Hyperthermic perfusion therapy (HPT) is an emerging and effective treatment for intracavitary tumors, involving circulating a heated solution directly into body cavities such as the peritoneal or pleural spaces, targeting tumors more effectively while minimizing systemic toxicity. However, the clinical application of HPT is currently restricted to intracavitary tumors, and its efficacy is hampered by the up-regulation of thermal stress resistance genes, which enhance the thermal tolerance of cancer cells. Herein, we developed a temperature-sensitive methyl cellulose hydrogel with injectability and removability to enable targeted HPT for the triple-negative breast cancer (TNBC). Using bioinformatics screening, we identified 17-allylamino-17-demethoxygeldanamycin as a potent inhibitor and incorporated it alongside biocompatible cuttlefish ink-derived nanoparticles (CINPs), a natural photothermal agent, into the temperature-sensitive hydrogel.

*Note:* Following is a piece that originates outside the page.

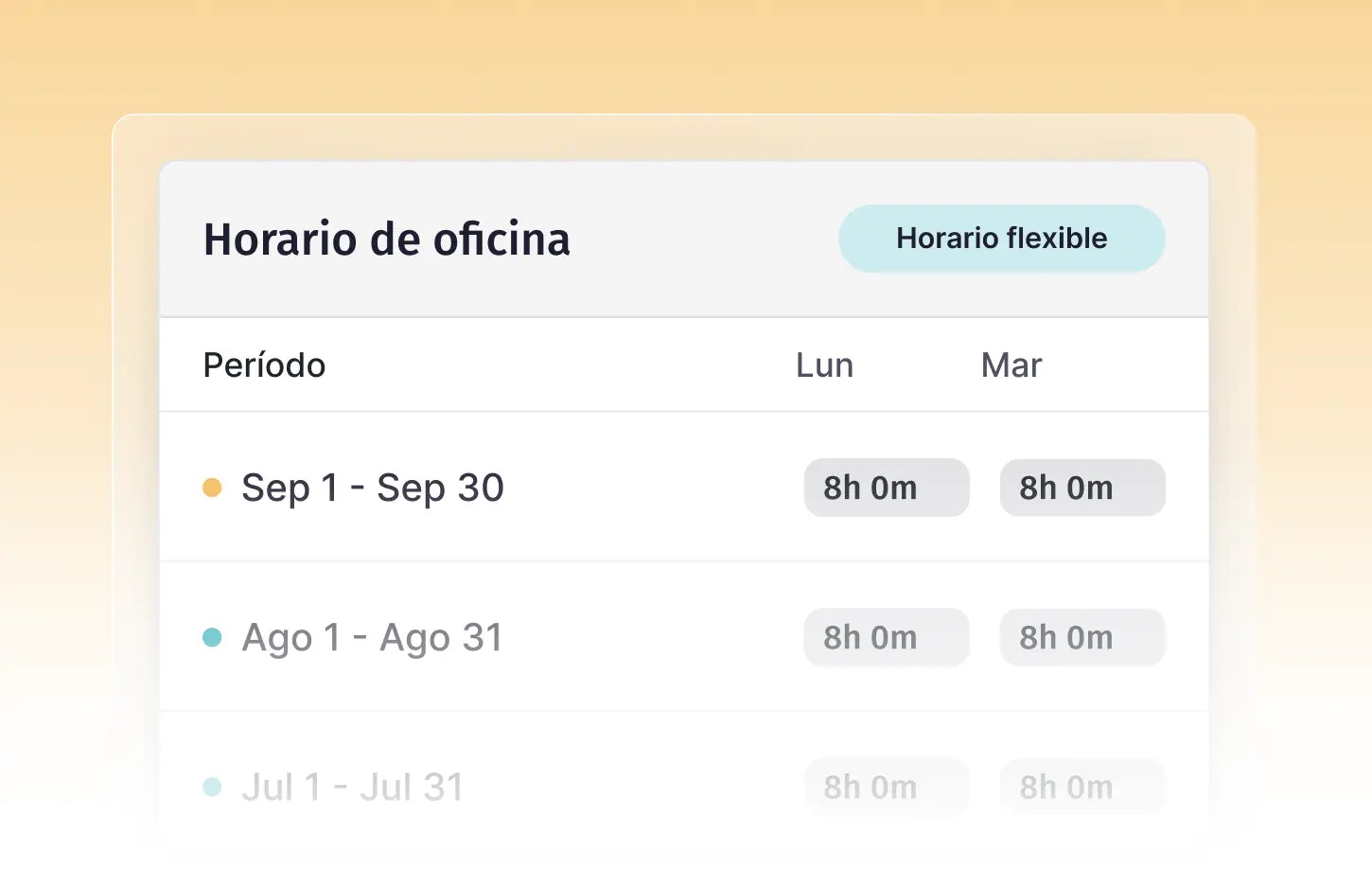This screenshot has width=1372, height=871.
Task: Edit Monday hours for Ago 1 - Ago 31
Action: point(886,637)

Under near-infrared (NIR) irradiation, CINPs mediate photothermal tumor ablation, while 17-allylamino-17-demethoxygeldanamycin reduces tumor cell resistance to hyperthermia. Moreover, the temperature-responsive phase transition of the hydrogel allows for its complete removal post-treatment, extending the scope of HPT beyond intracavitary tumors and minimizing inflammation at the injection site. This material-engineered HPT approach, achieved remarkable outcomes in both orthotopic and metastatic tumor models, inhibiting breast cancer progression and lung metastasis. These findings highlight the potential of materials-based HPT as an effective treatment for TNBC.